[PYTHON MATRIX-SIG] Vector-style operations vs. matrix operations

[Chris Chase S1A]

Hello,

This is a long post.

Self-introduction: I am an electrical engineer PhD working at the
Applied Physics Lab of Johns Hopkins University.  I do a lot of remote
sensor data analysis requiring alot of rapidly developed numerical and
visualization software.

I would like to express some of my opinions regarding the elementwise
versus matrix operators discussion.

Elementwise operations for the proposed matrix objects fall under the
category of vector operations in many math libriaries.  When the
matrix object is allocated in a single contiguous block of memory as
in C or Fortran (and has been proposed in this forum) vector
operations view the matrix as a one dimensional vector.  These types
of libraries support as a minimum '+','-','*' (and maybe '/') in an
elementwise fashion.  Each is invaluable in code that wishes to avoid
for loops.

Many popular interactive array oriented languages support vector
operations.  Below I list how a few of these languages implement
vector and matrix operations.

In Matlab, vector operations (i.e. elementwise) are
called array operations and use the operators "+", "-", ".*" "./" and
".^".  "*", "/", and "^" are used for matrix multiplication, right
inverse, and matrix powers, respectively.

In IDL (which I use more frequently than Matlab), "+", "-", "*", and
"/" are all vector operators. "#" is matrix multiplication (actually
"#" is used for Fortran-style arrays and "##" is used for C style
arrays which can be very confusing).  There is no operator performing
matrix division.

In Mathematica, elementwise multiplication is a space or "*" and matrix
multiplication is given by the "." operator.  There is not a matrix
division operator.

In APL (http://www.acm.org/sigapl/) "+", "-", "*", and "/" are
vector-style operations.  They are even more general in that they can
be applied to specific ranks (as posted by Hinsen Konrad).  Special
operators are used for matrix inversion.  Matrix multiplication is
expressed using a combination of operators with the inner product
operator (specifically, "+.x").  As much as I like the generality and
completeness of the functional-style operators in APL and its
descendant J, I think that the operator explosion makes the code
extremely unreadable for the uninitiated.
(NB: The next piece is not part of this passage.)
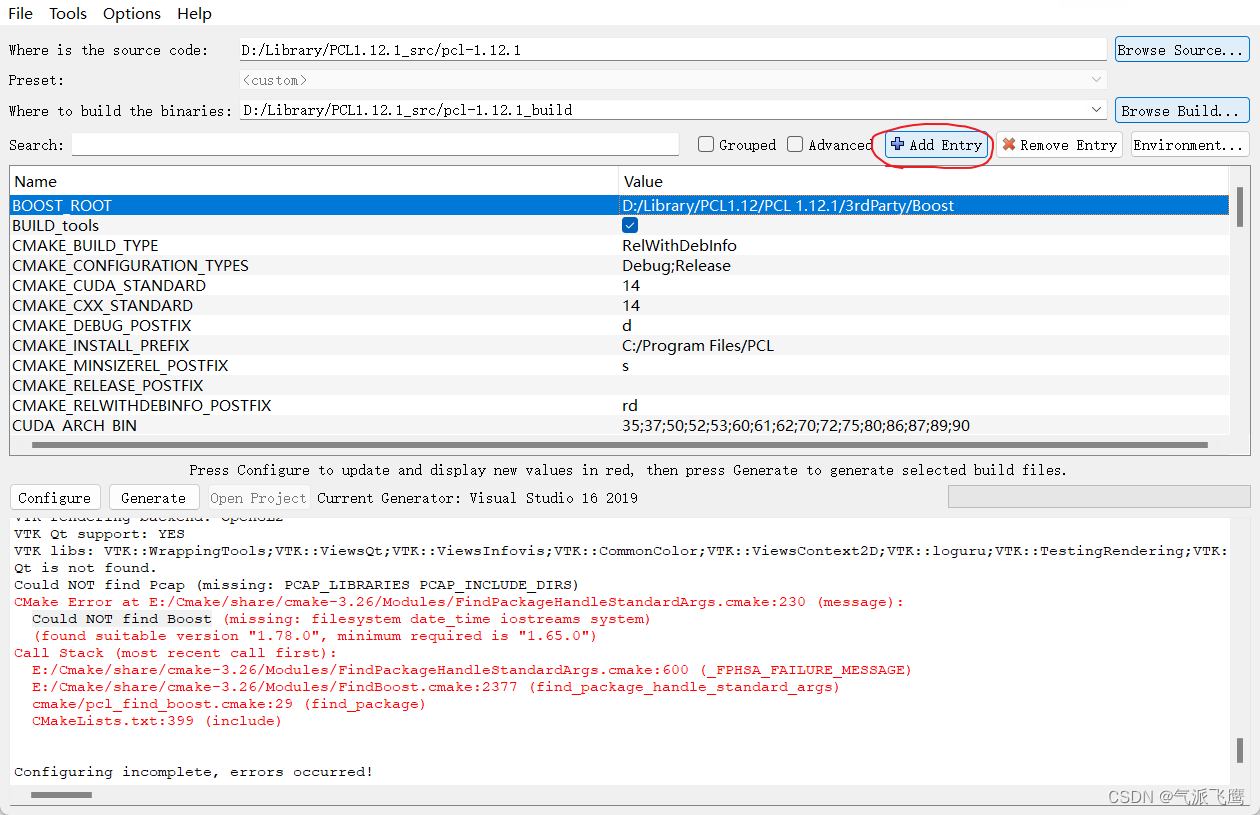Click Browse Build to pick build folder
This screenshot has height=815, width=1260.
click(1182, 110)
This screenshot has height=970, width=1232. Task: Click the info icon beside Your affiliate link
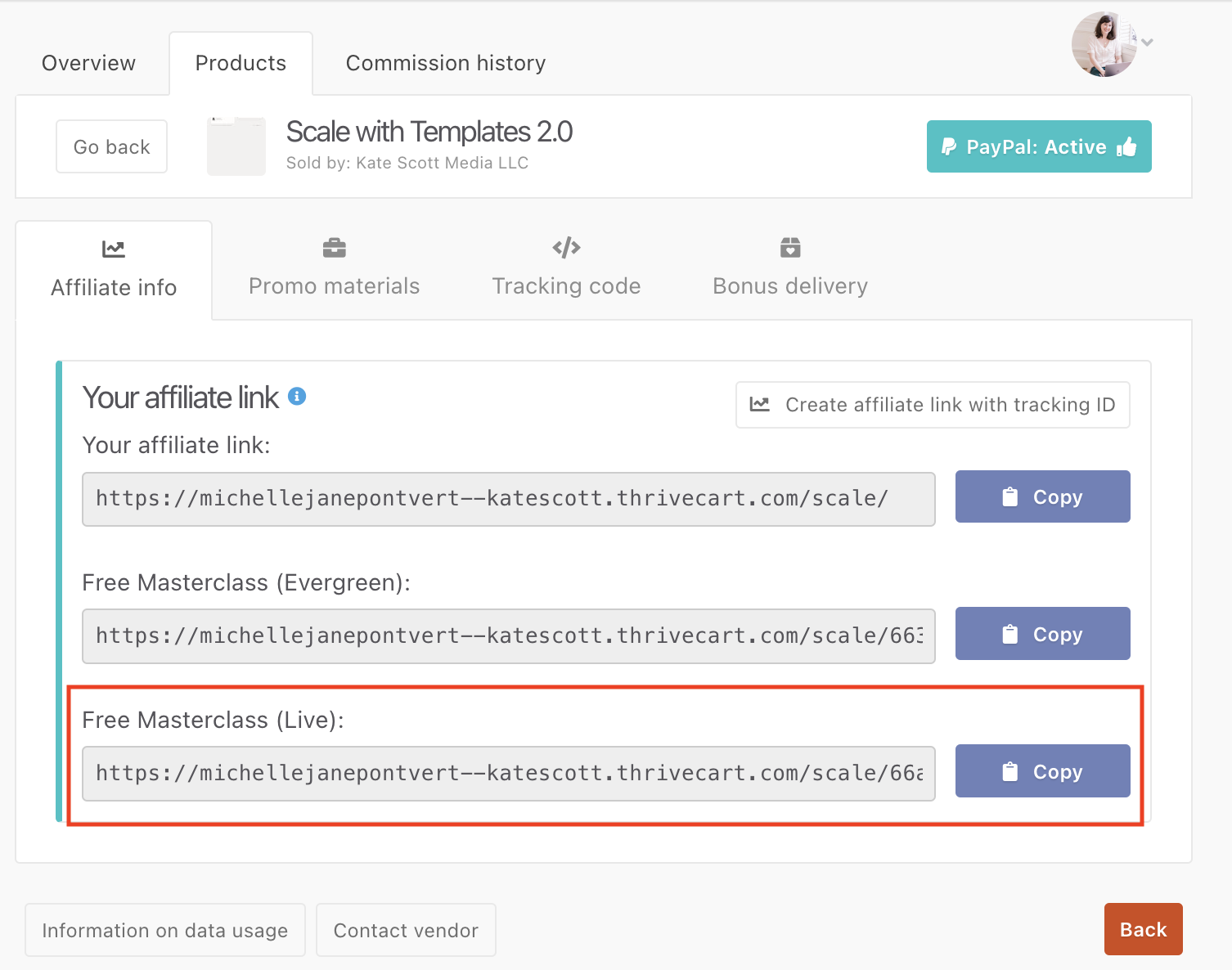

The following are all the same in the use of vector and matrix
operations to Matlab and may be of interest for their other features
regarding arrays:

scilab  http://www.inria.fr/Logiciels/SCILAB-eng.html
octave http://www.che.utexas.edu/octave.html (maintained by the FSF -
          the GNU people that produce gcc, g++, emacs, etc.)
tela   http://www.geo.fmi.fi/prog/tela.html
rlab  ftp://evans.ee.adfa.oz.au/pub/RLaB/ 
      or ftp://csi.jpl.nasa.gov/pub/matlab/RLaB/  (also GNU).

tela is tensor oriented (allowing >2 dimensional arrays), so it uses
generalizations of matrix multiplication and inner products and is a
nice improvenment on that point over Matlab.

-----
My preferences:

In short, I agree with the proposal by Hinsen Konrad 
<hinsenk@ere.umontreal.ca>, i.e., "+", "-", "*", and "/" as vector
style operations but applied rank-wise.

I prefer to have arbitrary dimensioned arrays [i.e., tensors or tables
as hinsenk@ere.umontreal.ca (Hinsen Konrad) refered to them] rather
than only one dimensional vectors or two dimensional matrices.  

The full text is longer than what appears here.